The travel-adjacent stock is struggling this year
The typically quiet options pits of Sabre Corp (NASDAQ:SABR) are bubbling with bearish activity today. So far the travel technology concern has seen 14,000 puts exchange hands, with volume running at four times its intraday average and pacing for the 99th percentile of its annual range. Most popular is the August 7.50 put, where it appears positions are being sold to open. The monthly July 7.50 put is also quite popular.

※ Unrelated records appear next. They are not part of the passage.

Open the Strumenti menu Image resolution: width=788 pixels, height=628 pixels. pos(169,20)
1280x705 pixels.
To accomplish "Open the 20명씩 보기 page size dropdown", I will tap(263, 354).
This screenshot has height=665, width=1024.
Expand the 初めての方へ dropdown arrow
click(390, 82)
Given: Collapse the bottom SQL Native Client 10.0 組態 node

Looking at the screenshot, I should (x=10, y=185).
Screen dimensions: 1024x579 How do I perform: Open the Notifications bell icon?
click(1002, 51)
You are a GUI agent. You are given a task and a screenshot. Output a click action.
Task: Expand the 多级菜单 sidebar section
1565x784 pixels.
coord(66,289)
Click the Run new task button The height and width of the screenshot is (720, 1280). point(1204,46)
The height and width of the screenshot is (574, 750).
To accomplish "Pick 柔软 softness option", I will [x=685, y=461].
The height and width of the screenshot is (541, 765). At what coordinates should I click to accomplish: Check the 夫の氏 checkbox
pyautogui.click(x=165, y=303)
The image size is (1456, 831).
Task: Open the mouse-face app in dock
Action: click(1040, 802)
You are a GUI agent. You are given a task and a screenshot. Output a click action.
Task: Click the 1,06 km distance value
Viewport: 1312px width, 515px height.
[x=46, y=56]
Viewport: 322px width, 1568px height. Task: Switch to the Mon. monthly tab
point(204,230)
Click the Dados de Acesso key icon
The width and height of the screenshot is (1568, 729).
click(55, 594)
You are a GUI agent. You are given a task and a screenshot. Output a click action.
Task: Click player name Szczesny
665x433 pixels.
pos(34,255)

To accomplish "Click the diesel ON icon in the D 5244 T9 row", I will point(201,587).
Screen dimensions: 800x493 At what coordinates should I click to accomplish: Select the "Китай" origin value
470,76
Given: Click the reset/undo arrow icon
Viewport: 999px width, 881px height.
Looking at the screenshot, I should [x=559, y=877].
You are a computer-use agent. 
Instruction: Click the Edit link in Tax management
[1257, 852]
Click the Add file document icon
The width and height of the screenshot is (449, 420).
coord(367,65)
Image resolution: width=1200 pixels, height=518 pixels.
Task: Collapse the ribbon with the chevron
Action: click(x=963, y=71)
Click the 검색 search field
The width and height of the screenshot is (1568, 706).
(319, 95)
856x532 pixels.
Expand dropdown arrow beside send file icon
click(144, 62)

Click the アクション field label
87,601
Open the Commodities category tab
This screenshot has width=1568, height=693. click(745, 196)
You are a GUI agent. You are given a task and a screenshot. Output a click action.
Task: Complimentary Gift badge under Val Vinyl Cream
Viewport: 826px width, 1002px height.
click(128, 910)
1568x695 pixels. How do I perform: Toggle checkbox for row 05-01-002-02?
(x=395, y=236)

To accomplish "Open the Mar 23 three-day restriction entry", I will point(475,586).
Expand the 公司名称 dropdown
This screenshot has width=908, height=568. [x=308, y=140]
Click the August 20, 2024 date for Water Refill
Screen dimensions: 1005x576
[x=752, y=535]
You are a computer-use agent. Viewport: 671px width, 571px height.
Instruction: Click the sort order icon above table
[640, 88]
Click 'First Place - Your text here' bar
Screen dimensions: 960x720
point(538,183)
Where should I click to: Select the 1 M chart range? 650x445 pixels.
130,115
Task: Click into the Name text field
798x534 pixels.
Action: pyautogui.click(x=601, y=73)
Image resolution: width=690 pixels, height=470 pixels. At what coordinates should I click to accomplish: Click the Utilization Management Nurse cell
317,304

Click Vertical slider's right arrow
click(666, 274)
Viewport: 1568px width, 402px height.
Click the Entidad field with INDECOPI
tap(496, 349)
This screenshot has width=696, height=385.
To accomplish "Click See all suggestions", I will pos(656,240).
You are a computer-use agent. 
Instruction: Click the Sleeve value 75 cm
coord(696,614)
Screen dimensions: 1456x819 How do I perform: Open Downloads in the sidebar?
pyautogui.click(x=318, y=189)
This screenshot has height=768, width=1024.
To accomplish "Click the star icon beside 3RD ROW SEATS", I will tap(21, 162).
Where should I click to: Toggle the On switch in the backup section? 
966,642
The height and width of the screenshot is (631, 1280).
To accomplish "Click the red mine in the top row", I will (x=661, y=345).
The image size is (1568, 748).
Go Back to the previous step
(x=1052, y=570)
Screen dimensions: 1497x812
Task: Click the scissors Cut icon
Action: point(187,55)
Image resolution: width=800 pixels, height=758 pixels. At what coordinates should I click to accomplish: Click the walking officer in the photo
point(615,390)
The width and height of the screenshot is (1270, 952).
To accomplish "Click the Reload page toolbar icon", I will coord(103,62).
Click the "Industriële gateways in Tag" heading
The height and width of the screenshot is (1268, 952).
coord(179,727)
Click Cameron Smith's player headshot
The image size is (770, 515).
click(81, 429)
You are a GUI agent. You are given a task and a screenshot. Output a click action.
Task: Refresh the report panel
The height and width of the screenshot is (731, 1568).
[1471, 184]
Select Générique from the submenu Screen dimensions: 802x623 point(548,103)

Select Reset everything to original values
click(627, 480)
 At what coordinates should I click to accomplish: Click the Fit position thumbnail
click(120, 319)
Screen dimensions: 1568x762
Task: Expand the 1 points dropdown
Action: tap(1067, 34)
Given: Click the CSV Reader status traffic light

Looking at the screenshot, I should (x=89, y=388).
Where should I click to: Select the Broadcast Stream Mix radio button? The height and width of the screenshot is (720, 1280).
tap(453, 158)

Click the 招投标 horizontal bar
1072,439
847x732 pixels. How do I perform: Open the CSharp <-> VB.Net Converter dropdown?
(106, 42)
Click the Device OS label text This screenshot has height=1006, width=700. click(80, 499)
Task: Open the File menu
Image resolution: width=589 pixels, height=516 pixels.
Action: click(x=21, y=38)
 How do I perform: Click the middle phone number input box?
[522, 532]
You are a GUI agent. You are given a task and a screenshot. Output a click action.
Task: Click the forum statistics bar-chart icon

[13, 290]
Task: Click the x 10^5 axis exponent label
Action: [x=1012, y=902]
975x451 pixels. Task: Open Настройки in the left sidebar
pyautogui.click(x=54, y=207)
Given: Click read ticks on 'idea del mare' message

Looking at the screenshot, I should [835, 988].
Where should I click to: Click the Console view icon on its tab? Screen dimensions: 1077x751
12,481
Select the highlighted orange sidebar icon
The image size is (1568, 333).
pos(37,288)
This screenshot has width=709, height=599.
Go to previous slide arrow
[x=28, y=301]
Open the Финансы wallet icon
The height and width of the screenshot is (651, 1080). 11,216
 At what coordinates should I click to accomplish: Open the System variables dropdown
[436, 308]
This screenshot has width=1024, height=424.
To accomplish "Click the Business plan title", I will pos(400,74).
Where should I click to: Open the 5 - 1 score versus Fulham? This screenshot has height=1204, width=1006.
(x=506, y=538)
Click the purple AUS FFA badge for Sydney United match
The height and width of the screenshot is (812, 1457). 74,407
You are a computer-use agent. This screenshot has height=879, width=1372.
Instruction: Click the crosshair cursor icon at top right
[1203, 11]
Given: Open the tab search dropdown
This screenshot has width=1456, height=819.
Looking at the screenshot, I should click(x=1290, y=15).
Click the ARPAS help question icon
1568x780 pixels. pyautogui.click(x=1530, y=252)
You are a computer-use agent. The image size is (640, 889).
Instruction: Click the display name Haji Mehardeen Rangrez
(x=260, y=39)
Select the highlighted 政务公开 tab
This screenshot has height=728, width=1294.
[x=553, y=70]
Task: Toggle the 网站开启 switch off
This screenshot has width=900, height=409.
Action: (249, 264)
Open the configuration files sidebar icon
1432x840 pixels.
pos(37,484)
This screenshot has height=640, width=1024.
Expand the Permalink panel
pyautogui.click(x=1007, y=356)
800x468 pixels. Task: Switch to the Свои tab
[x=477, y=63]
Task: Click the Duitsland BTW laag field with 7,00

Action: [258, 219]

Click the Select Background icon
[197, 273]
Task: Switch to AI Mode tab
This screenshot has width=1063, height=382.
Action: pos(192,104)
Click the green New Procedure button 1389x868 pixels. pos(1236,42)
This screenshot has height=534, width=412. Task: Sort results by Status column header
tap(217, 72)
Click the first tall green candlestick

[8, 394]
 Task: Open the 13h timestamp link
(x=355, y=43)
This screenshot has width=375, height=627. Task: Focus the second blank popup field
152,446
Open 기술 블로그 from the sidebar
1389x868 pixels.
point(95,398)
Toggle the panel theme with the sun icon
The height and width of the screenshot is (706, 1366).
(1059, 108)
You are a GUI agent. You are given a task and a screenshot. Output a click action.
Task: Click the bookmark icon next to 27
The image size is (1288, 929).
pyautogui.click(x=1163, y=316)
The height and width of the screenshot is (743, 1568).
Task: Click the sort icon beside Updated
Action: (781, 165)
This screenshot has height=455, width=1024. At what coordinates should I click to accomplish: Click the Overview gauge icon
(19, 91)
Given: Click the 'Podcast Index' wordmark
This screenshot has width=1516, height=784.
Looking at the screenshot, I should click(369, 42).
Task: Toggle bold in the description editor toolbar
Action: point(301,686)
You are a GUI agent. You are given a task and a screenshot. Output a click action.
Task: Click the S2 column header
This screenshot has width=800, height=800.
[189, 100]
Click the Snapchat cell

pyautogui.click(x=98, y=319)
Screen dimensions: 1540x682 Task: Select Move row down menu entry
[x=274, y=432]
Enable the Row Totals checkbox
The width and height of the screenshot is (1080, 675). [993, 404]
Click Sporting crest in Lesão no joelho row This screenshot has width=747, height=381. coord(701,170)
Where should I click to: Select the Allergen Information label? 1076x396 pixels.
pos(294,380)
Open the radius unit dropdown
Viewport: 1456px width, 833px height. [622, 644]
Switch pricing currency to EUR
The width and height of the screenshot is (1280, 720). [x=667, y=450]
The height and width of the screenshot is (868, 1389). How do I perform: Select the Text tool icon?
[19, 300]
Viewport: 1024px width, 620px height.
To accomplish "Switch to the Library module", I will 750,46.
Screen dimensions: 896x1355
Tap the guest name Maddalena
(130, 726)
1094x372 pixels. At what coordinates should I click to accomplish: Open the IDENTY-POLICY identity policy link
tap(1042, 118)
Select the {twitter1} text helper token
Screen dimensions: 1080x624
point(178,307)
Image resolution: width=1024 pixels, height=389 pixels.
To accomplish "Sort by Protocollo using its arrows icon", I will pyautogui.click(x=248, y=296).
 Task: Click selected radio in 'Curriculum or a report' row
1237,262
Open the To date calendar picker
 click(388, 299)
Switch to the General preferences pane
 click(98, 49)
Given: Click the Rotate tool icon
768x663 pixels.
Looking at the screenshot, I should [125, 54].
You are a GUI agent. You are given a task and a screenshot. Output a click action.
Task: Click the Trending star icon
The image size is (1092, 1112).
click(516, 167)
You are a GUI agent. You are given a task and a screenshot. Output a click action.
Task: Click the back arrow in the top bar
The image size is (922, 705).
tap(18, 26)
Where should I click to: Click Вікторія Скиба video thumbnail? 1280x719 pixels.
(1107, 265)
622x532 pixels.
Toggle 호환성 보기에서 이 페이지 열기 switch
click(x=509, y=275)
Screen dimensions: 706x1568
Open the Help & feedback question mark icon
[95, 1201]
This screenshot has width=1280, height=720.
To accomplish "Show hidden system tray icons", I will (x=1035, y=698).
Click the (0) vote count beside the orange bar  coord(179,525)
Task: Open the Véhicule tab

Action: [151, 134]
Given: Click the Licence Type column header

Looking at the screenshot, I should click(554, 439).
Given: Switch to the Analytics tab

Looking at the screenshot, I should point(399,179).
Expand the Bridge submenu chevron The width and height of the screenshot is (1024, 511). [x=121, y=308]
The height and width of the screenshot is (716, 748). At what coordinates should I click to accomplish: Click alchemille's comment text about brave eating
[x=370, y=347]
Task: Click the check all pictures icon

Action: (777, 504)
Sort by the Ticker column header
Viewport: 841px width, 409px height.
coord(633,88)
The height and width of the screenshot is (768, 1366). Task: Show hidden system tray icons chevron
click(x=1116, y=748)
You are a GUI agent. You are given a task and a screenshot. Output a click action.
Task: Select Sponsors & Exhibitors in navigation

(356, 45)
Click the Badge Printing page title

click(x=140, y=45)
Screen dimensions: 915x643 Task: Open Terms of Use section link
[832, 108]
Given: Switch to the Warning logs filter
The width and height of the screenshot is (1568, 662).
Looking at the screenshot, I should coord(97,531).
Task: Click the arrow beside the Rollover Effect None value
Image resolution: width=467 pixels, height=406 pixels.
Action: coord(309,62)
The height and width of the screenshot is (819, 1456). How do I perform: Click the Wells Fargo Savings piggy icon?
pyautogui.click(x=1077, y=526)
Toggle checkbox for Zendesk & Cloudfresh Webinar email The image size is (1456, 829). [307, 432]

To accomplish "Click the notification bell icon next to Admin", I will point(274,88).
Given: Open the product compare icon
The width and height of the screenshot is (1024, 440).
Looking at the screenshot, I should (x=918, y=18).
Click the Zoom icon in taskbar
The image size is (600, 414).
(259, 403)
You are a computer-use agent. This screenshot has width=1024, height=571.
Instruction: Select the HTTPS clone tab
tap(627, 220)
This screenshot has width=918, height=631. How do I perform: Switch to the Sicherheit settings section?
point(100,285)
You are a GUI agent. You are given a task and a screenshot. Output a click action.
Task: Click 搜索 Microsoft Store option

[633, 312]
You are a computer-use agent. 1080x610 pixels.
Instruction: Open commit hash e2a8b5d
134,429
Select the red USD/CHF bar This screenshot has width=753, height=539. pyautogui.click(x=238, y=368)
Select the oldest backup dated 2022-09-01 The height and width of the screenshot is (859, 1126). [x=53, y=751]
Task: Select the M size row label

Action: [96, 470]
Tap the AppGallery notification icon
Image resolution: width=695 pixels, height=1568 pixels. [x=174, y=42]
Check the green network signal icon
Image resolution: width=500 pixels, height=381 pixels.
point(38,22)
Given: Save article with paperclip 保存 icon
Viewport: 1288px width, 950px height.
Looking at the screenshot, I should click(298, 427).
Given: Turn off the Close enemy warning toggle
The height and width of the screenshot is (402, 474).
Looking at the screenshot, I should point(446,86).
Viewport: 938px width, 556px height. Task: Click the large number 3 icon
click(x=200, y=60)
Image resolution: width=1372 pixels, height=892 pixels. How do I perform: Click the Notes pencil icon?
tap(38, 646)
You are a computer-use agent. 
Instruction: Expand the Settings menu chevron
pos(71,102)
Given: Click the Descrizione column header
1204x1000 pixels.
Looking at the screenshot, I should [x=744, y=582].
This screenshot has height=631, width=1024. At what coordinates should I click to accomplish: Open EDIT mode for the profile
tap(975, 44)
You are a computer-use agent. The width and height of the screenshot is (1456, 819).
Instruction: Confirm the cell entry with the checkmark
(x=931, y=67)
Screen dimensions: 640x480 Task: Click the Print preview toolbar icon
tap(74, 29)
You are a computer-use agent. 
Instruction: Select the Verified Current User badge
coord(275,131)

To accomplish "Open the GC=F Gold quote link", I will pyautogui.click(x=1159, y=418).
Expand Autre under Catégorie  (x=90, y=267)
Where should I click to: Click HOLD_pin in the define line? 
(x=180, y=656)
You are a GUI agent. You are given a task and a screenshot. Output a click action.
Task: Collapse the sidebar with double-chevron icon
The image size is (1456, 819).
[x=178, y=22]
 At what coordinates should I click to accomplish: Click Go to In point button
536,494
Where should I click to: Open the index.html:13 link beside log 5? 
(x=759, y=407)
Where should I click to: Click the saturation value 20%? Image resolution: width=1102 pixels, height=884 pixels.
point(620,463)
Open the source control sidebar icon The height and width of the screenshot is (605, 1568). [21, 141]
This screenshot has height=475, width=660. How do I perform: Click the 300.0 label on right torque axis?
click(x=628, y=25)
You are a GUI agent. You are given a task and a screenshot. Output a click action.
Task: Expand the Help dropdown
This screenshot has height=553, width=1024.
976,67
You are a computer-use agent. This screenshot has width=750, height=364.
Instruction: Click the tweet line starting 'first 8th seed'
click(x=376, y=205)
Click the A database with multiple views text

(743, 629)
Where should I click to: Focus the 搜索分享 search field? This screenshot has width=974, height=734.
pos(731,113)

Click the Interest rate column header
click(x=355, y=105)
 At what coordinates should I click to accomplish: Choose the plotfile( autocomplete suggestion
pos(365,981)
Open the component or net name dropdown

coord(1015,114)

This is divergent from the call-biased trading SABR has seen during the past couple of months. In fact, during the past 10 weeks, 4.32 calls were picked up for every put at the International Securities Exchange (ISE), Cboe Options Exchange (CBOE), and NASDAQ OMX PHLX (PHLX). Plus, this ratio sits in the top 50th percentile of its annual range.
While there doesn't appear to be a concrete reason for this uptick in put trading, the nature of Sabre's business amid a nearly global slowdown on travel is enough to put off any trader as hopes of the economic reopening fade. Along with the broader travel sector, a spiking number of COVID-19 cases and technical tension at its 100-day moving average have the shares of SABR running down the charts. This trendline continues to keep a stiff lid on the stock, bringing it to a roughly 65% year-to-date deficit. For the day, however, SABR is up 3.9% at $8.02.

A deeper dig at the sentiment surrounding SABR shows that most analysts are completely unconvinced of SABR's ability to bounce back. Just one of six in coverage calls it a "strong buy," compared to three that say "hold," and two calling it a "sell" or worse. Plus, the consensus 12-month price target of $7.42 is a 7.1% discount to current levels.